• **任务说明**
请把下面记录中从含有“Given: Uncheck the 音乐 music checkbox”的那一行到含有“Switch to Clock Configuration tab”的那一行（首尾两行都算）改写成 Markdown 表格，列名为“序号”和“行内容”，跳过空行，答案里也不要放图片。

***** 提取数据

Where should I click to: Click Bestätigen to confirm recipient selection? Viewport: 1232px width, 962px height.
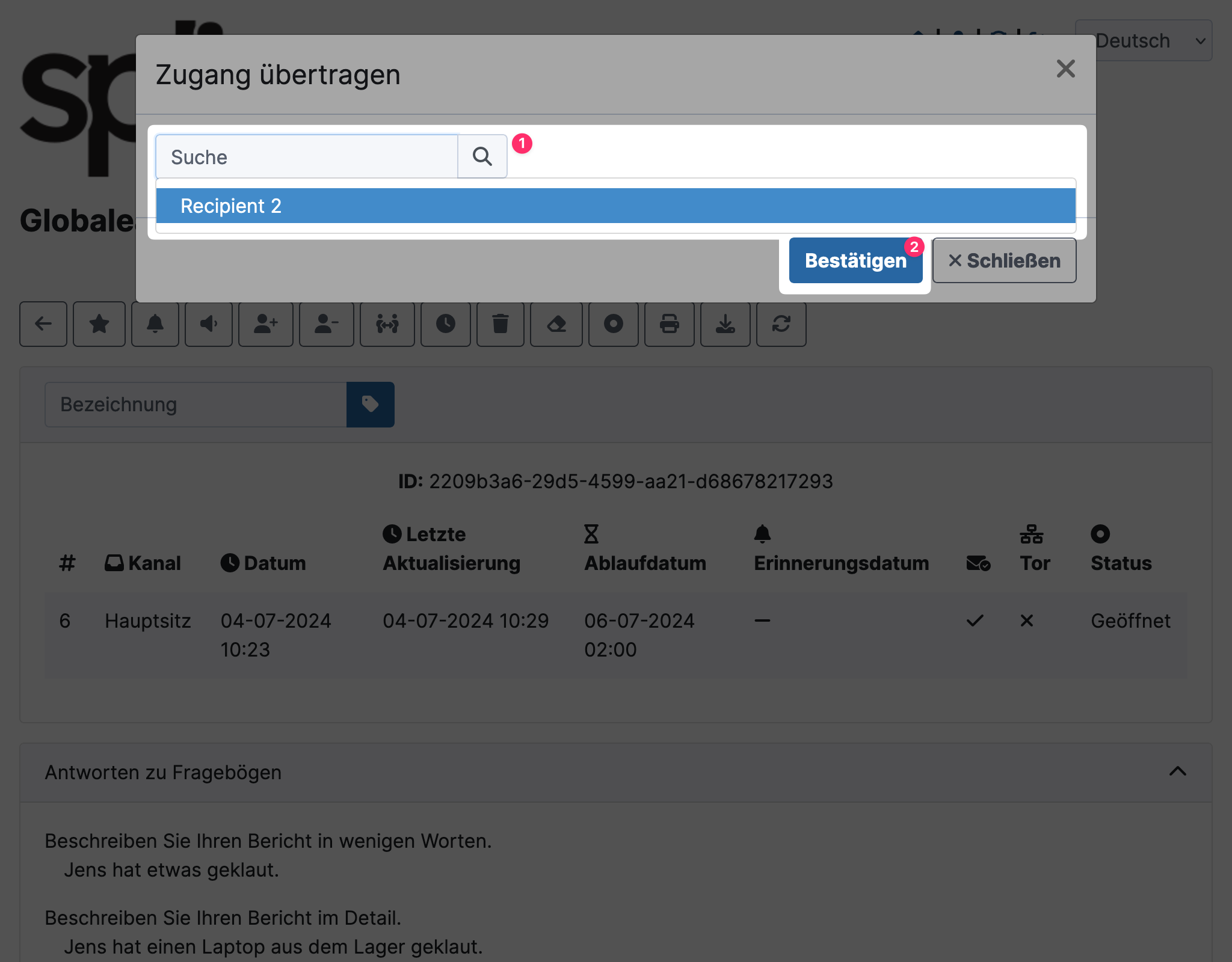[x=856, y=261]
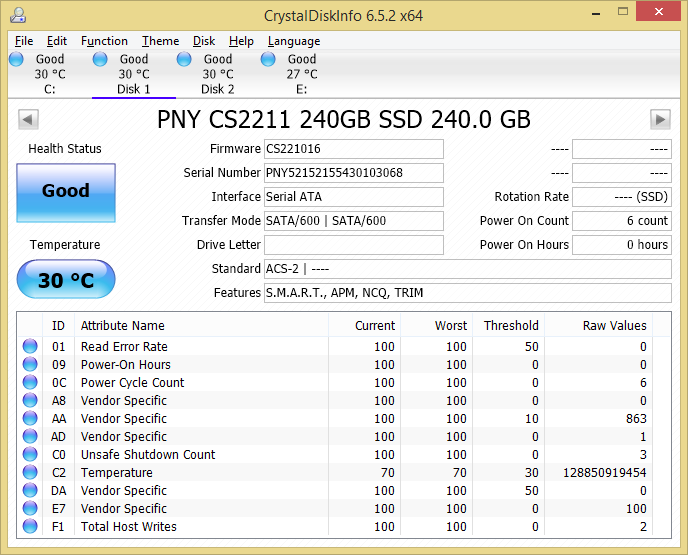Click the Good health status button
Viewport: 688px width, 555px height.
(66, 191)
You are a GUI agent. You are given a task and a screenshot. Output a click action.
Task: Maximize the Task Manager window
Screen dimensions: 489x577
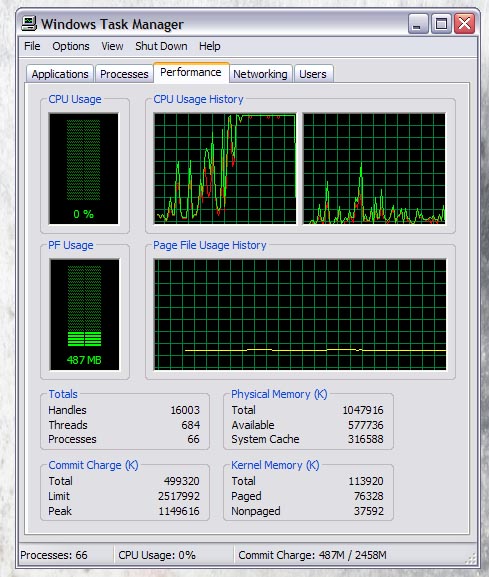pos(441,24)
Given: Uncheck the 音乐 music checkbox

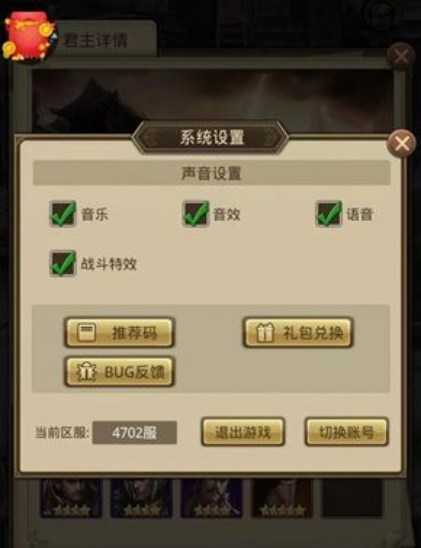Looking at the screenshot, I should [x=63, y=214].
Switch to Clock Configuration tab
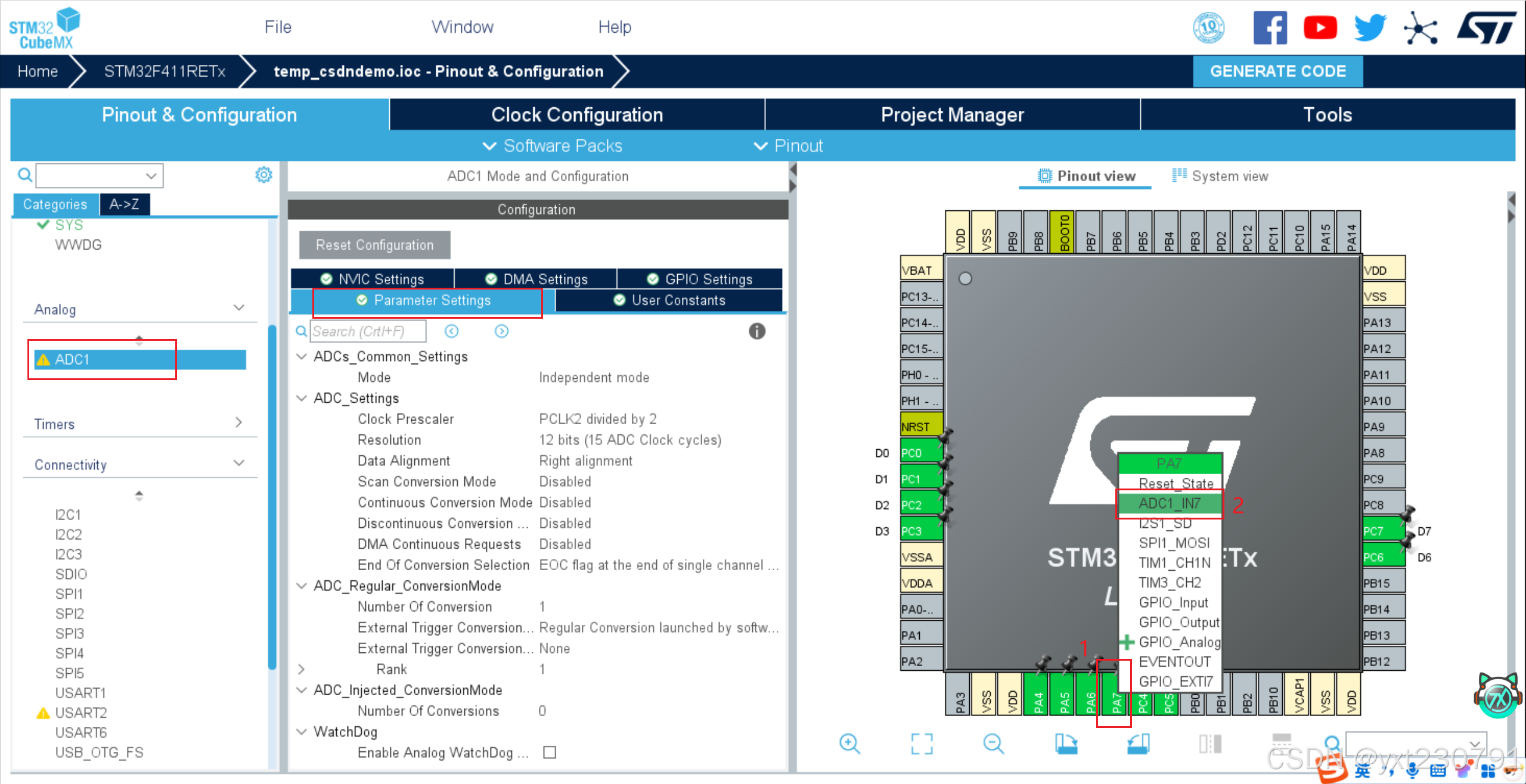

**********
***** 提取数据

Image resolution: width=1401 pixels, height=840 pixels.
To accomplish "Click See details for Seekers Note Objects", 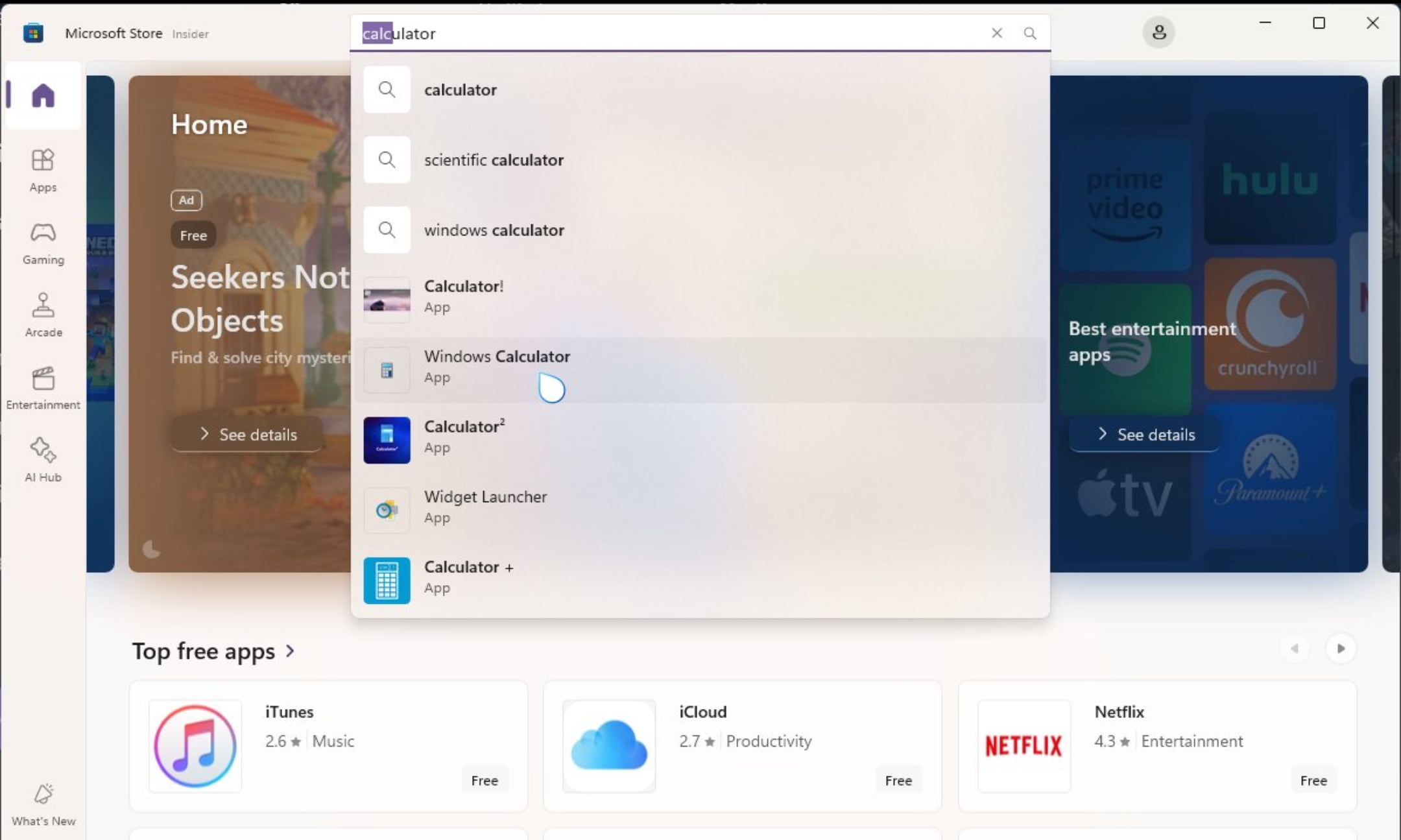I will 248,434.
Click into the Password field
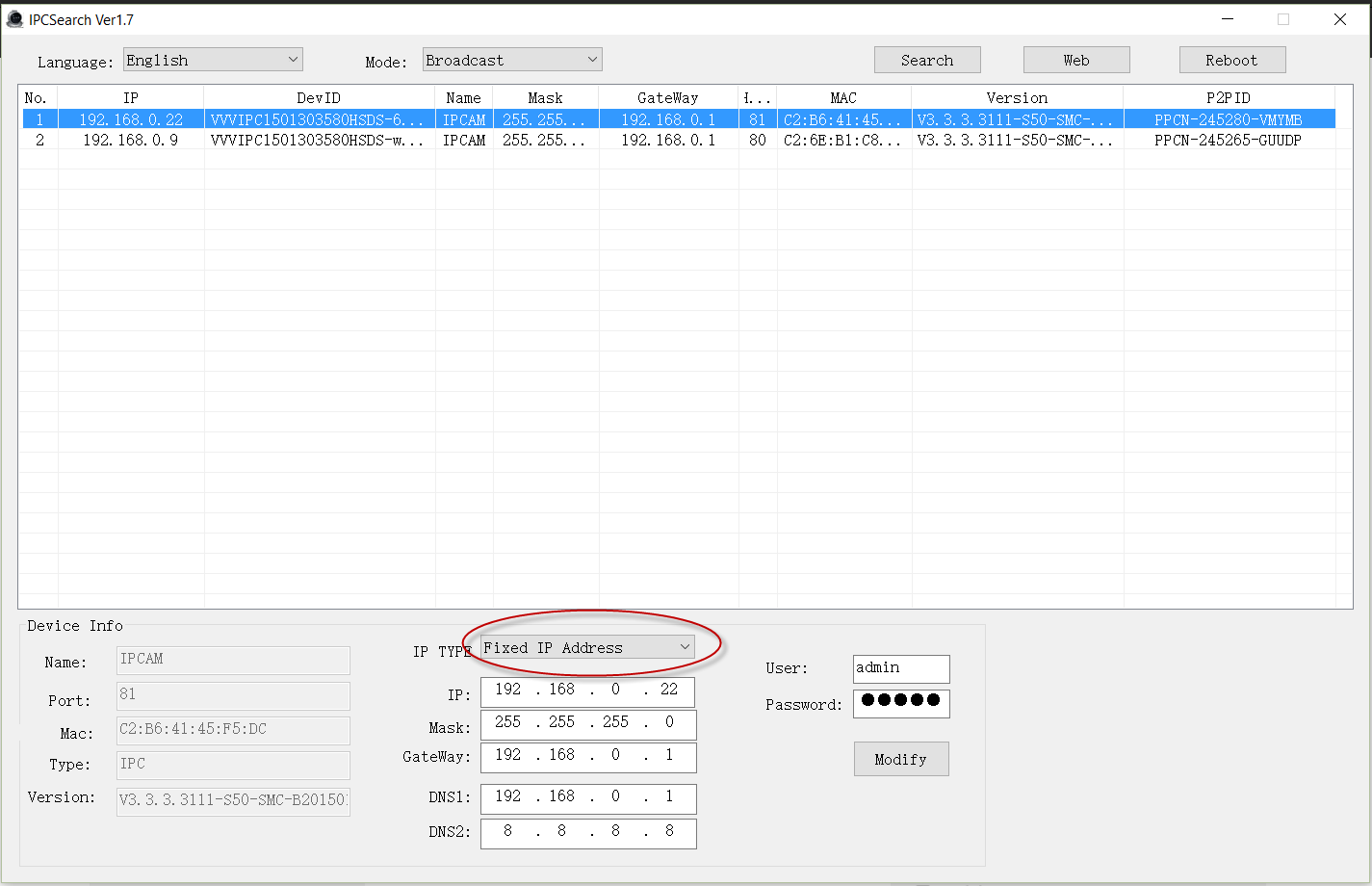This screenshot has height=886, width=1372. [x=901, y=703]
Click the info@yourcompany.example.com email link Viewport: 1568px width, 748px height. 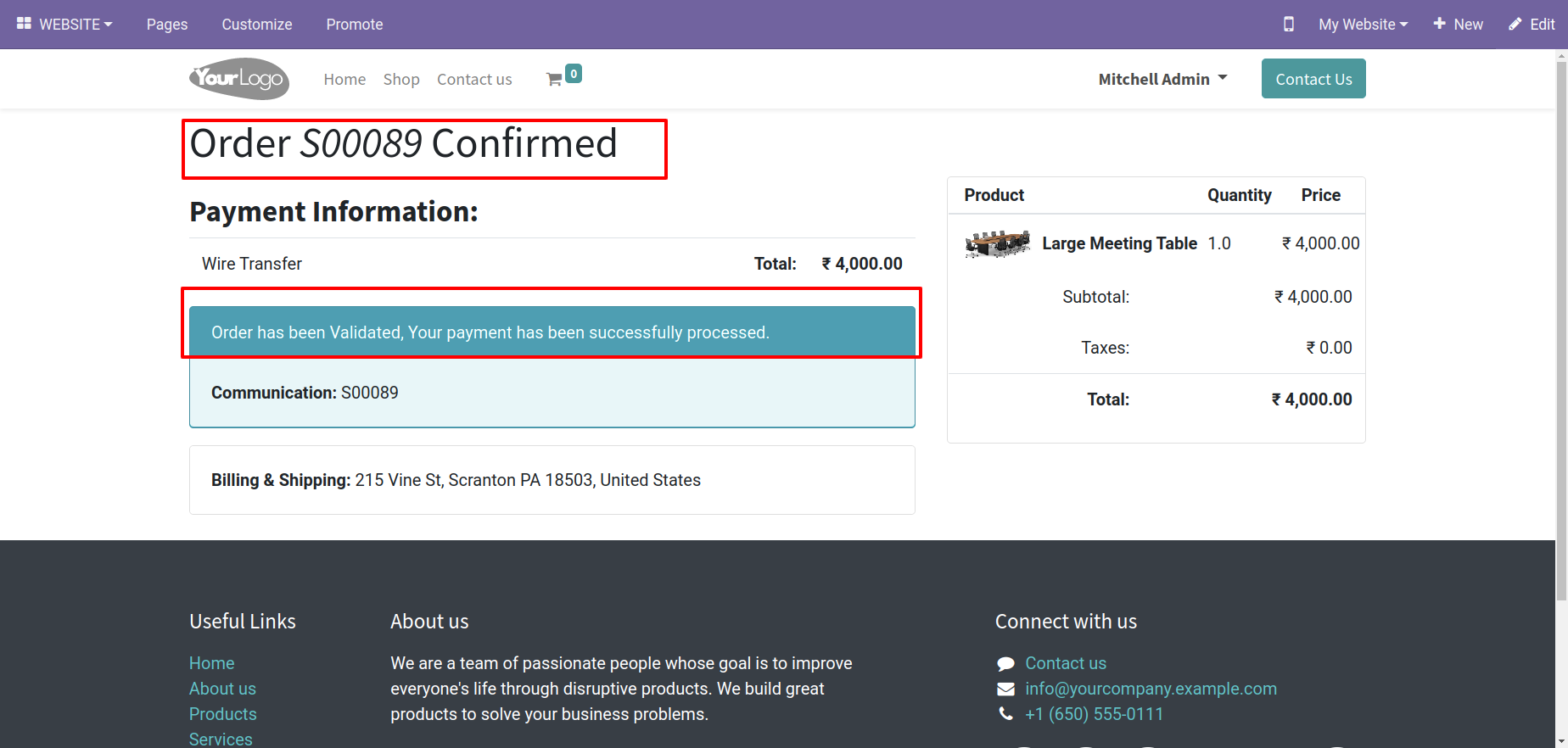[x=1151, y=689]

**********
***** 提取数据

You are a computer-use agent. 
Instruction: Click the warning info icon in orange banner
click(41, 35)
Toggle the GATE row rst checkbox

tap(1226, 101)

**********

• **结果如下**
| 序号 | 行内容 |
|---|---|
| 1 | Given: Uncheck the 音乐 music checkbox |
| 2 | Looking at the screenshot, I should [x=63, y=214]. |
| 3 | Switch to Clock Configuration tab |